- EXERCISE REQUIREMENTS:
Identify every line below that contains the string "easy", and treat uppercase and lowercase letters as different.

- THE DATA:
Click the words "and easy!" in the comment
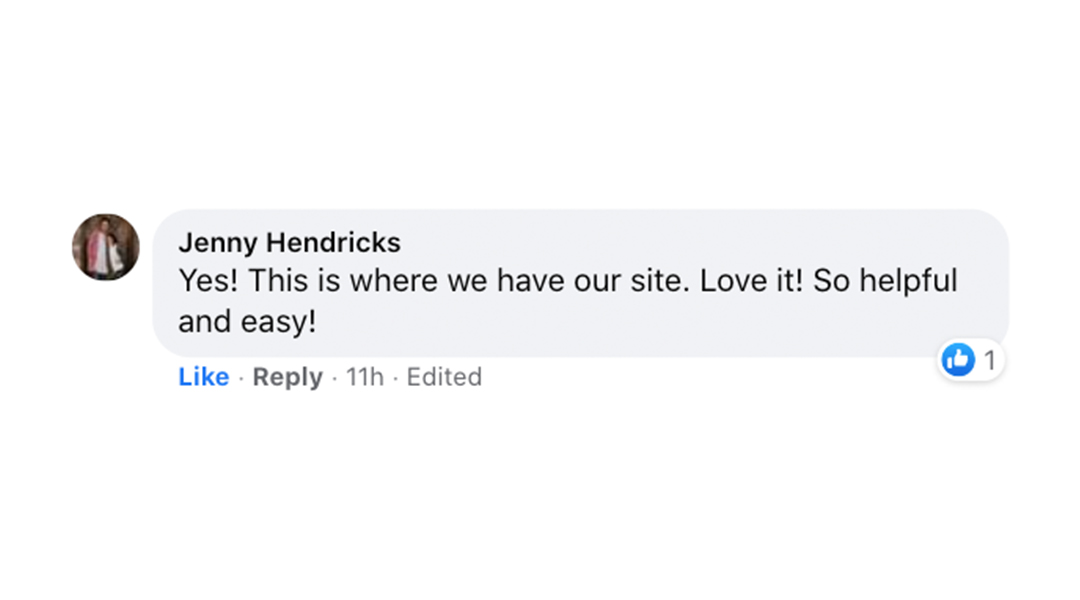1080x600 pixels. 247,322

==

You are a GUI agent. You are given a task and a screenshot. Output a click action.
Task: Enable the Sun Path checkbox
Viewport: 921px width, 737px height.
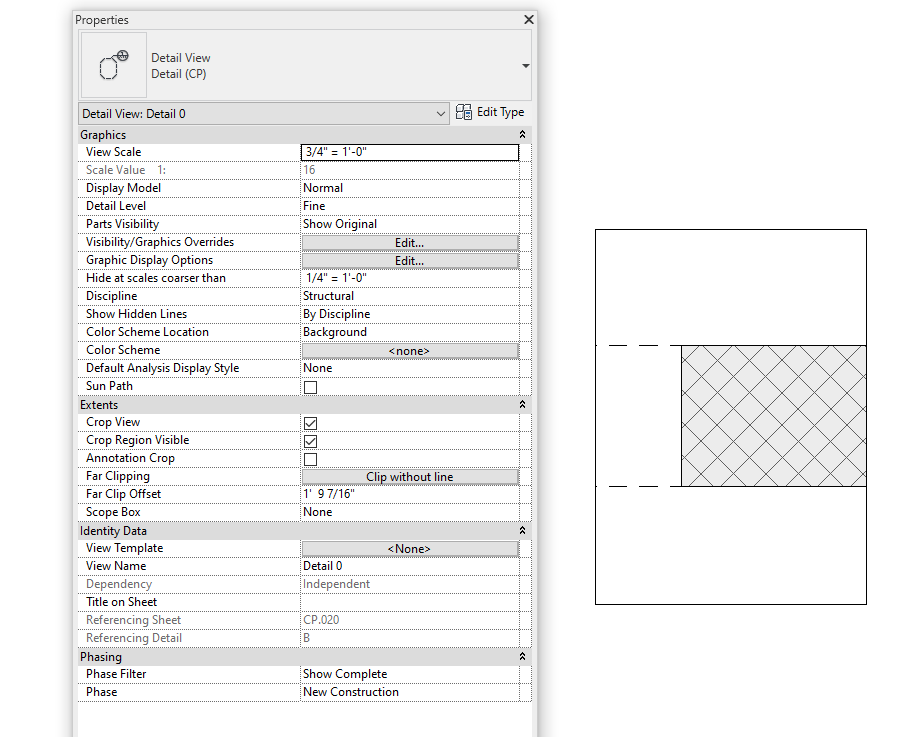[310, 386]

- WORKED SOLUTION:
Click the words "and easy!" in the comment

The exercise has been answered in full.